▶ Record excerpts

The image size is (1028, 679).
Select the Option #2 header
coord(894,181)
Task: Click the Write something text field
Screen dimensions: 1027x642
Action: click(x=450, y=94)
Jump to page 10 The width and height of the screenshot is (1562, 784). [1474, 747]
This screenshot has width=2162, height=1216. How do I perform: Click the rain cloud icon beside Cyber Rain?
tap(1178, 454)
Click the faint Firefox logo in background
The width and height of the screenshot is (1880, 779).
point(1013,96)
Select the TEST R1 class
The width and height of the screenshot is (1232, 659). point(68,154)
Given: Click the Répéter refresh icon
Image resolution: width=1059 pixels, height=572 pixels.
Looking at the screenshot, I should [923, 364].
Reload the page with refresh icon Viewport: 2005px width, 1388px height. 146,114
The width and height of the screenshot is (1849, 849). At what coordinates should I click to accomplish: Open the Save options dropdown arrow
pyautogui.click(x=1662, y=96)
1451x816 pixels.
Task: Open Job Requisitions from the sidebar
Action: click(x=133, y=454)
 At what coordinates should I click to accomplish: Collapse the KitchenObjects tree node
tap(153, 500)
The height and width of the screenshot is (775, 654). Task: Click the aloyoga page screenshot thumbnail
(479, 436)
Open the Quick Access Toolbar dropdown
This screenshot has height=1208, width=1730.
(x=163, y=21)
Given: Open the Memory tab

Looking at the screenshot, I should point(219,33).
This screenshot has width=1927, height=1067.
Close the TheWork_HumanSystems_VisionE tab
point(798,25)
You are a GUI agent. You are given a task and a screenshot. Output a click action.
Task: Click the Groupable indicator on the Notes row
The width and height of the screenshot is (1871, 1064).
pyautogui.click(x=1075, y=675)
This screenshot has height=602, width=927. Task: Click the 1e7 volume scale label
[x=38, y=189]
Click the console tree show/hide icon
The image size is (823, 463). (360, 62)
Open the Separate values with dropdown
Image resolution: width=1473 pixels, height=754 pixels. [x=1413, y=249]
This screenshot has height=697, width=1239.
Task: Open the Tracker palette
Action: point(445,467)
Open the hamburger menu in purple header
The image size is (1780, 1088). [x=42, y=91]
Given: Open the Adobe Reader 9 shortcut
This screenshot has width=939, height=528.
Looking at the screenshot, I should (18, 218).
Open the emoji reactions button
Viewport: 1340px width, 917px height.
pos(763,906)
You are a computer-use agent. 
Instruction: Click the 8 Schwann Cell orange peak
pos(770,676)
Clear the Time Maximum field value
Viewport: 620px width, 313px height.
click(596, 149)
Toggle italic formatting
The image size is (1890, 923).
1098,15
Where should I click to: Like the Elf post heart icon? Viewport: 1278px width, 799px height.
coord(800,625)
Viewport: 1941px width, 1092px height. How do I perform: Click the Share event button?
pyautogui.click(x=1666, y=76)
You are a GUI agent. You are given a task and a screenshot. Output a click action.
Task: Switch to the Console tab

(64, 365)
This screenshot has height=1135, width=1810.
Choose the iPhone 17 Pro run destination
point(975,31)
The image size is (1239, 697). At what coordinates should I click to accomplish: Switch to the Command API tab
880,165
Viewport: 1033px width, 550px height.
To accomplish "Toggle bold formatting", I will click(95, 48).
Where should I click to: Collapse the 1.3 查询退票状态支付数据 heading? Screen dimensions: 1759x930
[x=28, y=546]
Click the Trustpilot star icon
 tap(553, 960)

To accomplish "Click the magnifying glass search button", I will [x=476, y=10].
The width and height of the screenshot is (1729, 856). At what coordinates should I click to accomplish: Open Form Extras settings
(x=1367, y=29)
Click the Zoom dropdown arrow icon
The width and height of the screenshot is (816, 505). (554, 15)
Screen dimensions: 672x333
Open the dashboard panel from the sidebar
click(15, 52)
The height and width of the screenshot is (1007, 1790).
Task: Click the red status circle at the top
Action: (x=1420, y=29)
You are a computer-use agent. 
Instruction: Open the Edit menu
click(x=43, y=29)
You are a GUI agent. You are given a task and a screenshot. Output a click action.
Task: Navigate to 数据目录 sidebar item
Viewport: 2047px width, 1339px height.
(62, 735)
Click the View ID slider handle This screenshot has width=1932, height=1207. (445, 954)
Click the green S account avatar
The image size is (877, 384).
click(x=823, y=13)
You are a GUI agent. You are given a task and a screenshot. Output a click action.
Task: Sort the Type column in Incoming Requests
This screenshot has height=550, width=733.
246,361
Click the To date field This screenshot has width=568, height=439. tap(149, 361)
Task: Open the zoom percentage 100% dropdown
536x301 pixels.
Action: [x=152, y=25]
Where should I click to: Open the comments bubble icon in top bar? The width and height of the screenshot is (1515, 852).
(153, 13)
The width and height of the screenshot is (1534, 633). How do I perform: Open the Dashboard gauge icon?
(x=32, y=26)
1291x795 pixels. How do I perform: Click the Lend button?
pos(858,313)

▶ Task
Would you please transcribe the lines above exactly, starting with the first line of the material and ending with the line that has "Given: Click the Répéter refresh icon"?

▶ Written response
The image size is (1028, 679).
Select the Option #2 header
coord(894,181)
Task: Click the Write something text field
Screen dimensions: 1027x642
Action: click(x=450, y=94)
Jump to page 10 The width and height of the screenshot is (1562, 784). [1474, 747]
This screenshot has width=2162, height=1216. How do I perform: Click the rain cloud icon beside Cyber Rain?
tap(1178, 454)
Click the faint Firefox logo in background
The width and height of the screenshot is (1880, 779).
point(1013,96)
Select the TEST R1 class
The width and height of the screenshot is (1232, 659). point(68,154)
Given: Click the Répéter refresh icon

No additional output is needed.